During the summer of 2017, French law enforcement booked a massive success with the shutdown of T411, a popular semi-private torrent tracker with over five million registered members.
The site, which catered to a French-speaking audience, had been on the radar of rightsholders for some time. After avoiding the long arm of justice on several occasions, the curtain eventually fell.
Following news of the site’s downfall, it appeared that not all people working on the site were French. The main suspect was located in Canada and the system administrator was from Ukraine. Several French suspects were identified too, but these were mainly seen as moderators.
Today, more than six years after T411 was shut down, L’Informe reports that a Criminal Court in Rennes has handed the two main suspects custodial sentences and an unprecedented damages order of almost a quarter billion euros.
Three Years Prison and Massive Damages Award
In a landmark ruling, the court ordered the Canadian creator of the torrent site, Mr. Jolicoeur, to serve a three-year prison sentence and pay a €150,000 ($158,000) fine. The defendant wasn’t present in court and a warrant for his arrest was issued, which Canadian authorities have to follow up.
In addition, the court awarded an unprecedented €489 million ($516m) in damages to rightsholders. This is the largest damages award against pirate site operators we have ever seen. For comparison, The Pirate Bay founders had to pay damages that totaled less than seven million euros.
The amount in this case appears to be based on the total number of downloads that could be traced back to the site. The prosecution counted over 190,000 torrents, which generated more than 270 million downloads across various categories.
Films and TV series were by far the most popular, which explains why the bulk of the damages, €471 million, goes to movie industry companies including Warner, Pathé, Gaumont, UGC and Film24. The remaining €18 million is awarded to French music group SACEM.
18 Months for Ukrainian Sysop
In addition to the main suspect, the court also sentenced T411 sysop Mr. R.V., who previously shared his version of events with TorrentFreak.
R.V., who now lives in Sweden, was present at the hearings and sentenced to 18 months in prison, of which 13 are conditional. The sysop already served this time in pre-trial detention so remains free.
The court also held the sysop responsible for 30% of the damages award, more than €146 million in total. That’s pretty much a monetary life sentence, which comes as a huge disappointment.
Speaking with TorrentFreak, R.V. says that he will appeal the judgment. He describes the damages amount as abnormal and half-jokingly adds that he might as well quit his job if it’s upheld.
“I’m not going to pay it, but even if I am forced to do so, I will quit the job and live on social benefits for jobless people instead. Otherwise, I need to work 3,500 years to pay such a fine,” R.V. says.

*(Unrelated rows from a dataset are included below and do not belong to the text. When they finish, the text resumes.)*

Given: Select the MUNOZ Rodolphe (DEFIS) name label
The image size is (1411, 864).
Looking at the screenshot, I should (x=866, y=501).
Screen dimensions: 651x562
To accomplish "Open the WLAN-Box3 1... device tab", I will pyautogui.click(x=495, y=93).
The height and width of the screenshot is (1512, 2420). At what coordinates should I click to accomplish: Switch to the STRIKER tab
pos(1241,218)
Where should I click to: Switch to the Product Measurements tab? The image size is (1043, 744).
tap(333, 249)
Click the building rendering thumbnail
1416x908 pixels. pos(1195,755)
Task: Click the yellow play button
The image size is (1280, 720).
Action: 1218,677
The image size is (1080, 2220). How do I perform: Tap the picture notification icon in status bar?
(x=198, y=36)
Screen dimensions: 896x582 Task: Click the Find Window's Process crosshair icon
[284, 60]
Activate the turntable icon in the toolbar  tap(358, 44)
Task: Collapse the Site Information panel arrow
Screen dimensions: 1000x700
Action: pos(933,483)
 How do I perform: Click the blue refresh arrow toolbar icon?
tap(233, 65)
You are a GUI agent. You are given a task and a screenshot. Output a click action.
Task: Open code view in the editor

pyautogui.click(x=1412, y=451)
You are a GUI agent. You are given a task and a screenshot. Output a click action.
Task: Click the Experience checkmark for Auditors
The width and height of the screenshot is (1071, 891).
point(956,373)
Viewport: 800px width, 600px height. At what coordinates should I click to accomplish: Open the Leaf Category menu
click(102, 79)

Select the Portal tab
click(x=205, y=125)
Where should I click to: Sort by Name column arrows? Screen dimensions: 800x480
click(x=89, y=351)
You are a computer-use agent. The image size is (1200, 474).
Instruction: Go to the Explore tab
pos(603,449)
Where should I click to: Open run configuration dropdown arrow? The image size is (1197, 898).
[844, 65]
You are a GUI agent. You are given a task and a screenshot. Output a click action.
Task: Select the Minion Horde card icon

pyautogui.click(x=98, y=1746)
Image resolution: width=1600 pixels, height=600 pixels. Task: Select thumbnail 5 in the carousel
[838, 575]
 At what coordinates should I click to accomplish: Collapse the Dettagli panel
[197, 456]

R.V. also notes that the defense had no opportunity to challenge the calculation of the damages amount, which is something that will likely come up during the appeal.
Modest Sentences for Moderators
In addition to the site’s founder and sysop, the court also sentenced several French moderators of T411. The five defendants must pay 250 euros each to all of the listed rightsholders.
L’Informe reports that the authorities began investigating the site in 2015. They were ultimately able to identify the suspects by cross-referencing their PayPal accounts, IP-addresses, and bank details.
For rightsholders and French law enforcement, the convictions amount to a major victory, but their work is not over yet. Shortly after T411 was shut down YggTorrent took its place and, despite multiple attempts to take it offline, the site remains online today.